**SHORT PROBLEM**
Recast these lines as a JSON list of strings, one string per line, and leave out the blank lines.

**MATERIAL PROVIDED**
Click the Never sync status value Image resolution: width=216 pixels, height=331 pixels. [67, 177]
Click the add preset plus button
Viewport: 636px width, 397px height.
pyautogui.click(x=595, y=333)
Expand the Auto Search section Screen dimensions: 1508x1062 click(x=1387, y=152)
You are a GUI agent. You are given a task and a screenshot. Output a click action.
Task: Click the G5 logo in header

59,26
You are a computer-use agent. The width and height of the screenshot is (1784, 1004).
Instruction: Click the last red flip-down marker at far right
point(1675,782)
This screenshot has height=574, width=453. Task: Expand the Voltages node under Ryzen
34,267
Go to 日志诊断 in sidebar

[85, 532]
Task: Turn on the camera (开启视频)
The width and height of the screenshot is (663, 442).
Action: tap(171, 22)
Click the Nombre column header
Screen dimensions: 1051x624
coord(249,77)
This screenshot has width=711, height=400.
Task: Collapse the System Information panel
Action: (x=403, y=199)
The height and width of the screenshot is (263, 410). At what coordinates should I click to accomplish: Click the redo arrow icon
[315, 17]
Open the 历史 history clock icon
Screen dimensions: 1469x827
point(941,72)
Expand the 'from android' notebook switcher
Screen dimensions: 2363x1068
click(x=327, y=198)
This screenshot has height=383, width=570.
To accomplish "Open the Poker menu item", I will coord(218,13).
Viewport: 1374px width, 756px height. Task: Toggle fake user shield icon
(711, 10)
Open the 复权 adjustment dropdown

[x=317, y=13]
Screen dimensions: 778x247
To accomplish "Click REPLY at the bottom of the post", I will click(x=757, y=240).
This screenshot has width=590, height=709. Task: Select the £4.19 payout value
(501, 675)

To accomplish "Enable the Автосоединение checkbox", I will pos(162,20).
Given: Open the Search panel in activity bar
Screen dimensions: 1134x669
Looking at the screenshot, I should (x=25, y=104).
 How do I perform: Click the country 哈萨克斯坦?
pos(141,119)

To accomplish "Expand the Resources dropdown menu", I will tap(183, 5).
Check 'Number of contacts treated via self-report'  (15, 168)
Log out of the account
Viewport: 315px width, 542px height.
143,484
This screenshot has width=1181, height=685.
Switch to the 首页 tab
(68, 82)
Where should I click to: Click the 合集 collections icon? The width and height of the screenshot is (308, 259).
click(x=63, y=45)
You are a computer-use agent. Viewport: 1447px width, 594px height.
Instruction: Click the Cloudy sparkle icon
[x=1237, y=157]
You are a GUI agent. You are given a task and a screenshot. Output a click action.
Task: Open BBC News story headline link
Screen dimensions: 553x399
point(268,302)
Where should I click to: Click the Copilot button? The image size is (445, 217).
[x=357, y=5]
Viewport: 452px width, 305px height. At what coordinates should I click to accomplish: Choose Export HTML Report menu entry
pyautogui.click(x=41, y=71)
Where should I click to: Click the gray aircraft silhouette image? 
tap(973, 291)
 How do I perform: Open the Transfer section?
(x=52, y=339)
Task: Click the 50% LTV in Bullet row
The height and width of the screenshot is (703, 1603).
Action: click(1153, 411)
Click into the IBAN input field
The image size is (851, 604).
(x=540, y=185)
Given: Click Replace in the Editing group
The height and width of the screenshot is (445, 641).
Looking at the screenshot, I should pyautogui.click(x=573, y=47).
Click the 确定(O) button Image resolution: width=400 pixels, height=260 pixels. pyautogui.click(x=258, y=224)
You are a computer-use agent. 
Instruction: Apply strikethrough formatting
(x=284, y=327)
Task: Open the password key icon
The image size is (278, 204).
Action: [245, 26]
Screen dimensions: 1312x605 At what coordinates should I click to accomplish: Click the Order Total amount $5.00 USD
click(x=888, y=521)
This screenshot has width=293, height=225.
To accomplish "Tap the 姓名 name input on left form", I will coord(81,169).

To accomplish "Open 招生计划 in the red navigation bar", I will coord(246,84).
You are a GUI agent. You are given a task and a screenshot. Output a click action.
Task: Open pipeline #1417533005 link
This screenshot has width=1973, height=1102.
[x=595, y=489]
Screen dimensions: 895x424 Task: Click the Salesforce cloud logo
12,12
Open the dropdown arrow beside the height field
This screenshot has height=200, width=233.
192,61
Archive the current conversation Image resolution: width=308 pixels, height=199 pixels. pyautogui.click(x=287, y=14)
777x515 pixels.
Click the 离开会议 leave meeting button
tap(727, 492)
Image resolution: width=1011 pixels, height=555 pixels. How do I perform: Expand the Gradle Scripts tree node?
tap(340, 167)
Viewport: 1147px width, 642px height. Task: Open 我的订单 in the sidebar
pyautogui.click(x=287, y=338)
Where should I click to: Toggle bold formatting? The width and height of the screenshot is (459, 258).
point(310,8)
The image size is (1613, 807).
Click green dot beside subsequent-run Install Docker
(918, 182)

**OUTPUT**
[
  "Click the Never sync status value Image resolution: width=216 pixels, height=331 pixels. [67, 177]",
  "Click the add preset plus button",
  "Viewport: 636px width, 397px height.",
  "pyautogui.click(x=595, y=333)",
  "Expand the Auto Search section Screen dimensions: 1508x1062 click(x=1387, y=152)",
  "You are a GUI agent. You are given a task and a screenshot. Output a click action.",
  "Task: Click the G5 logo in header",
  "59,26",
  "You are a computer-use agent. The width and height of the screenshot is (1784, 1004).",
  "Instruction: Click the last red flip-down marker at far right",
  "point(1675,782)",
  "This screenshot has height=574, width=453. Task: Expand the Voltages node under Ryzen",
  "34,267",
  "Go to 日志诊断 in sidebar",
  "[85, 532]",
  "Task: Turn on the camera (开启视频)",
  "The width and height of the screenshot is (663, 442).",
  "Action: tap(171, 22)",
  "Click the Nombre column header",
  "Screen dimensions: 1051x624",
  "coord(249,77)",
  "This screenshot has width=711, height=400.",
  "Task: Collapse the System Information panel",
  "Action: (x=403, y=199)",
  "The height and width of the screenshot is (263, 410). At what coordinates should I click to accomplish: Click the redo arrow icon",
  "[315, 17]",
  "Open the 历史 history clock icon",
  "Screen dimensions: 1469x827",
  "point(941,72)",
  "Expand the 'from android' notebook switcher",
  "Screen dimensions: 2363x1068",
  "click(x=327, y=198)",
  "This screenshot has height=383, width=570.",
  "To accomplish \"Open the Poker menu item\", I will coord(218,13).",
  "Viewport: 1374px width, 756px height. Task: Toggle fake user shield icon",
  "(711, 10)",
  "Open the 复权 adjustment dropdown",
  "[x=317, y=13]",
  "Screen dimensions: 778x247",
  "To accomplish \"Click REPLY at the bottom of the post\", I will click(x=757, y=240).",
  "This screenshot has width=590, height=709. Task: Select the £4.19 payout value",
  "(501, 675)",
  "To accomplish \"Enable the Автосоединение checkbox\", I will pos(162,20).",
  "Given: Open the Search panel in activity bar",
  "Screen dimensions: 1134x669",
  "Looking at the screenshot, I should (x=25, y=104).",
  " How do I perform: Click the country 哈萨克斯坦?",
  "pos(141,119)",
  "To accomplish \"Expand the Resources dropdown menu\", I will tap(183, 5).",
  "Check 'Number of contacts treated via self-report'  (15, 168)",
  "Log out of the account",
  "Viewport: 315px width, 542px height.",
  "143,484",
  "This screenshot has width=1181, height=685.",
  "Switch to the 首页 tab",
  "(68, 82)",
  "Where should I click to: Click the 合集 collections icon? The width and height of the screenshot is (308, 259).",
  "click(x=63, y=45)",
  "You are a computer-use agent. Viewport: 1447px width, 594px height.",
  "Instruction: Click the Cloudy sparkle icon",
  "[x=1237, y=157]",
  "You are a GUI agent. You are given a task and a screenshot. Output a click action.",
  "Task: Open BBC News story headline link",
  "Screen dimensions: 553x399",
  "point(268,302)",
  "Where should I click to: Click the Copilot button? The image size is (445, 217).",
  "[x=357, y=5]",
  "Viewport: 452px width, 305px height. At what coordinates should I click to accomplish: Choose Export HTML Report menu entry",
  "pyautogui.click(x=41, y=71)",
  "Where should I click to: Click the gray aircraft silhouette image? ",
  "tap(973, 291)",
  " How do I perform: Open the Transfer section?",
  "(x=52, y=339)",
  "Task: Click the 50% LTV in Bullet row",
  "The height and width of the screenshot is (703, 1603).",
  "Action: click(1153, 411)",
  "Click into the IBAN input field",
  "The image size is (851, 604).",
  "(x=540, y=185)",
  "Given: Click Replace in the Editing group",
  "The height and width of the screenshot is (445, 641).",
  "Looking at the screenshot, I should pyautogui.click(x=573, y=47).",
  "Click the 确定(O) button Image resolution: width=400 pixels, height=260 pixels. pyautogui.click(x=258, y=224)",
  "You are a computer-use agent. ",
  "Instruction: Apply strikethrough formatting",
  "(x=284, y=327)",
  "Task: Open the password key icon",
  "The image size is (278, 204).",
  "Action: [245, 26]",
  "Screen dimensions: 1312x605 At what coordinates should I click to accomplish: Click the Order Total amount $5.00 USD",
  "click(x=888, y=521)",
  "This screenshot has width=293, height=225.",
  "To accomplish \"Tap the 姓名 name input on left form\", I will coord(81,169).",
  "To accomplish \"Open 招生计划 in the red navigation bar\", I will coord(246,84).",
  "You are a GUI agent. You are given a task and a screenshot. Output a click action.",
  "Task: Open pipeline #1417533005 link",
  "This screenshot has width=1973, height=1102.",
  "[x=595, y=489]",
  "Screen dimensions: 895x424 Task: Click the Salesforce cloud logo",
  "12,12",
  "Open the dropdown arrow beside the height field",
  "This screenshot has height=200, width=233.",
  "192,61",
  "Archive the current conversation Image resolution: width=308 pixels, height=199 pixels. pyautogui.click(x=287, y=14)",
  "777x515 pixels.",
  "Click the 离开会议 leave meeting button",
  "tap(727, 492)",
  "Image resolution: width=1011 pixels, height=555 pixels. How do I perform: Expand the Gradle Scripts tree node?",
  "tap(340, 167)",
  "Viewport: 1147px width, 642px height. Task: Open 我的订单 in the sidebar",
  "pyautogui.click(x=287, y=338)",
  "Where should I click to: Toggle bold formatting? The width and height of the screenshot is (459, 258).",
  "point(310,8)",
  "The image size is (1613, 807).",
  "Click green dot beside subsequent-run Install Docker",
  "(918, 182)"
]